Well, here I am. People who know me love me whether they like it or not. It's a burden since I dislike most people. You can find My actual Life HERE. I have many fandoms, and many likes but I have yet to find passion in a past time. You are welcome as long as you behave.
I figure as long as STAN can live here, I can too. Here's round two.
I woke up this morning with a headache like I haven't had in months, so I stayed home and medicated and slept it away. I'm feeling much better. I'm watching 500 Days of Summer. I love this movie.
"It could have been, in a world where good things happen to me."
"Yeah, well that's not really where we live, is it?"
Oh banter... and it has such an excellent soundtrack. Also, Joseph Gordon Levitt rocks a sweater vest and could totally hang out with me and it wouldn't hurt my feelings. His Physics degree from Columbia makes him no less attractive.
It's been raining for 4 days, almost nonstop. I love it except I worry my house will be floating away. My dirt road in the middle of the city needs grated terribly at this point.
I want a new tattoo, but my lack of money thwarts my desire.
The Aunt that I previously posted about has started Hospice services. It doesn't seem that she will be with us much longer. It's been a blessing that we were able to spend the time with her we've had since her transplant.
In other news, I was not stood up, but it seems my buddy who is visiting is having a hard time with his lady friend what with her having a meth problem that didn't come to light until they were already splitting a rent payment.
I just want to take a moment and thank whatever power that is in charge of the universe for giving me a reality check. I was being whiny and down, but my life isn't bad, just rough by my own hand. Keep my family in your thoughts and prayers, please.
Seven or Eight years ago my aunt had a double lung transplant. She was on the waiting list for a long time. In the last several months her body has gone into sudden remissive rejection. She's been taking treatments that suppress her immune system to try and make her body stop the rejection, but they are not going well. The last I heard with the lack of effect they are having she has been thinking for stopping them.

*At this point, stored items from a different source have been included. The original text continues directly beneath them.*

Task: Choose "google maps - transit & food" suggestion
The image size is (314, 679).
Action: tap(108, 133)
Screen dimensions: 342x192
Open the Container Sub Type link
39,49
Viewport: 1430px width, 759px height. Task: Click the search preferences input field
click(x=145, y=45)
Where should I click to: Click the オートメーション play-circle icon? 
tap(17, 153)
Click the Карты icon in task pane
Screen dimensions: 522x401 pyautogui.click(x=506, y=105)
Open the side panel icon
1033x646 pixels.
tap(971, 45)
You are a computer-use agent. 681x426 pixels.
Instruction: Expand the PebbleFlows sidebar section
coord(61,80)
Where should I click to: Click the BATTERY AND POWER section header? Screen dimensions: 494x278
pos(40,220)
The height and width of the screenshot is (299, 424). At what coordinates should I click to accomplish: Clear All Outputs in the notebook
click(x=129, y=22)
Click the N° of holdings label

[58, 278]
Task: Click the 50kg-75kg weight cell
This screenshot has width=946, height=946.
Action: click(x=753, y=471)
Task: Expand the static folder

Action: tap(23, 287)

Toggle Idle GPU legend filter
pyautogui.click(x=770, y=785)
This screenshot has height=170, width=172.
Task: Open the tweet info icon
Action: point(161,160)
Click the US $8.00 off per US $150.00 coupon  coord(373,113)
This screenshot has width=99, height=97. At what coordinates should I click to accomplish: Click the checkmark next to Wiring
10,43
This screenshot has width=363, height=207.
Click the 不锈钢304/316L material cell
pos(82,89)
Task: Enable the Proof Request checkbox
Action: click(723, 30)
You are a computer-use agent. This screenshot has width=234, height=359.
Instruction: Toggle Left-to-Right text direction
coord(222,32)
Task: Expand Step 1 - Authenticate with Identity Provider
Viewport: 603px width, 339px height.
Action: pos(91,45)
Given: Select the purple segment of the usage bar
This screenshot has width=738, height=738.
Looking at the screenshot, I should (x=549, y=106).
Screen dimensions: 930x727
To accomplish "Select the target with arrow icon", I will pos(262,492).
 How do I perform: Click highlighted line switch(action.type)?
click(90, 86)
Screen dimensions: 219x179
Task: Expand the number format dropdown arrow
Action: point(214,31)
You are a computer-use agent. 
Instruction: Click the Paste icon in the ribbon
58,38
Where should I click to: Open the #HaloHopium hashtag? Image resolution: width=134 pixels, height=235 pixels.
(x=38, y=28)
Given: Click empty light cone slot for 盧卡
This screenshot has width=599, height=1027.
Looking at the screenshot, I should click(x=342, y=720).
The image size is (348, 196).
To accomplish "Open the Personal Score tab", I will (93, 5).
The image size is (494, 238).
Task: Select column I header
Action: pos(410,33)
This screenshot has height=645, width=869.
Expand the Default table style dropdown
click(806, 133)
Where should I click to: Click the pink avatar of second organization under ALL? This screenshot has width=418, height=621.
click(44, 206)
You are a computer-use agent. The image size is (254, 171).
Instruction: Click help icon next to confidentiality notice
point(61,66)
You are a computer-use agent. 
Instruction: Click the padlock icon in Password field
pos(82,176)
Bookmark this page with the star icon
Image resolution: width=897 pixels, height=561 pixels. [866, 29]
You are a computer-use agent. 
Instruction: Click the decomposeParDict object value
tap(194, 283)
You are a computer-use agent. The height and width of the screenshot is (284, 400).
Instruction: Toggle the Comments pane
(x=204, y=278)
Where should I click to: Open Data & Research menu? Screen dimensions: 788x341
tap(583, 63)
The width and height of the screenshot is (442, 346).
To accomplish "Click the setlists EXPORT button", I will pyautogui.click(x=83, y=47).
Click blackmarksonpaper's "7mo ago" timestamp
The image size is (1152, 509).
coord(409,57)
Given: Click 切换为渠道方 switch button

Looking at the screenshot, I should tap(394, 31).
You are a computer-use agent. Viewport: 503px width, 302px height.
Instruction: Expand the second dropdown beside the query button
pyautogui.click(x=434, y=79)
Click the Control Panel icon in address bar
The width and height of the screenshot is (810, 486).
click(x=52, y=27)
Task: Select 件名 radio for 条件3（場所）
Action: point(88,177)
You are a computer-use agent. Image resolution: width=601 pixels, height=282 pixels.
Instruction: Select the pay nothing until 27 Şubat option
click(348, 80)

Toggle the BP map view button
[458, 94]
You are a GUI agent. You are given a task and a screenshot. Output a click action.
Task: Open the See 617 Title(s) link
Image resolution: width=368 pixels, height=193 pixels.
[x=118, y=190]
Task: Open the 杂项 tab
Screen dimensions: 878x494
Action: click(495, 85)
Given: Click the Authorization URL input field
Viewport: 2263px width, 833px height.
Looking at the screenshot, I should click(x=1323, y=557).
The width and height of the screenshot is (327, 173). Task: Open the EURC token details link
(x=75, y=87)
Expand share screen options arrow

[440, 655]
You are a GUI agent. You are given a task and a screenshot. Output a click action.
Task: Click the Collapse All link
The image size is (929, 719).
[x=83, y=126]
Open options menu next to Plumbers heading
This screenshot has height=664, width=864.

This particular aunt is both a hero and anti-hero to me. She's more assertive and straight forward than I am, and to this day she intimidates the hell out of me. I love her for it as so few people actually can do that to me.
Whatever she decides to do and whatever time she has left, be it weeks or months or just maybe years, I want them to be comfortable and happy for her. If you pray, I wouldn't mind you saying a couple for her.
I have a big goddamn mouth. At times it makes my life harder than it needs to be.
Moving on...
Danny is moving in Next saturday. I am now worried because Lucy lashed out violently at him. I'm just afraid if Lucy starts Demian will jump in and so forth.
Danny and I spent the evening painting the bedroom. It looks pretty nice. I got a headache though and was probably messed up on paint fumes. We had all the windows opens, but to no avail. Danny brought me moeny!
I had a very interesting conversation today and I swear, typos aside, nicknames are on their way.